*** Begin section ***

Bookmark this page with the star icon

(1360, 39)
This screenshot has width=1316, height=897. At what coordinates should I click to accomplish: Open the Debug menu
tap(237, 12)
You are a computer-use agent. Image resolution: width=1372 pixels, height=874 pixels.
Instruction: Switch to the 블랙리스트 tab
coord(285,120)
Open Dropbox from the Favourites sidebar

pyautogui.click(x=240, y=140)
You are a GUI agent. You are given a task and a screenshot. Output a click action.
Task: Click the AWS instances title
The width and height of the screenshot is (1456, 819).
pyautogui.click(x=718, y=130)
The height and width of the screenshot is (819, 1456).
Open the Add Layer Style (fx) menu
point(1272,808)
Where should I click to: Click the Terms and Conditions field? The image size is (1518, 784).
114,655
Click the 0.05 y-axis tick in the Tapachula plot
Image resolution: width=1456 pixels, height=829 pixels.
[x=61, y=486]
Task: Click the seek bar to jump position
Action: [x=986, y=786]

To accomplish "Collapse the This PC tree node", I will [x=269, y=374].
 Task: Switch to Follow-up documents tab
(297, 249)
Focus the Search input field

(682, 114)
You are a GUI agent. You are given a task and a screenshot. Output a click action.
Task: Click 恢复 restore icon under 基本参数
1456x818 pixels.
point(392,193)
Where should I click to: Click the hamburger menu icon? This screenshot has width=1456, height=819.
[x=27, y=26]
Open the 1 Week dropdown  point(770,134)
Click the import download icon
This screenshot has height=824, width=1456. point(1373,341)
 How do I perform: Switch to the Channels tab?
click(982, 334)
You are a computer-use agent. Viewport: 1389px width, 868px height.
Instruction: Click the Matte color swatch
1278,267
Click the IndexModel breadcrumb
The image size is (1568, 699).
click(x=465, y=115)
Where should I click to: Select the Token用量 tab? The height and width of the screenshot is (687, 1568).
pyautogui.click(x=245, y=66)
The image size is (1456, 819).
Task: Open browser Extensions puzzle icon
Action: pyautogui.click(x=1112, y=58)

*** End section ***

> **TASK DIRECTIONS**:
All lines above from the line with "Task: Click the AWS instances title" through the line with "You are a computer-use agent. Viewport: 1389px", both included, are to be set down exactly, with nothing else.

> **ANSWER SECTION**:
Task: Click the AWS instances title
The width and height of the screenshot is (1456, 819).
pyautogui.click(x=718, y=130)
The height and width of the screenshot is (819, 1456).
Open the Add Layer Style (fx) menu
point(1272,808)
Where should I click to: Click the Terms and Conditions field? The image size is (1518, 784).
114,655
Click the 0.05 y-axis tick in the Tapachula plot
Image resolution: width=1456 pixels, height=829 pixels.
[x=61, y=486]
Task: Click the seek bar to jump position
Action: [x=986, y=786]

To accomplish "Collapse the This PC tree node", I will [x=269, y=374].
 Task: Switch to Follow-up documents tab
(297, 249)
Focus the Search input field

(682, 114)
You are a GUI agent. You are given a task and a screenshot. Output a click action.
Task: Click 恢复 restore icon under 基本参数
1456x818 pixels.
point(392,193)
Where should I click to: Click the hamburger menu icon? This screenshot has width=1456, height=819.
[x=27, y=26]
Open the 1 Week dropdown  point(770,134)
Click the import download icon
This screenshot has height=824, width=1456. point(1373,341)
 How do I perform: Switch to the Channels tab?
click(982, 334)
You are a computer-use agent. Viewport: 1389px width, 868px height.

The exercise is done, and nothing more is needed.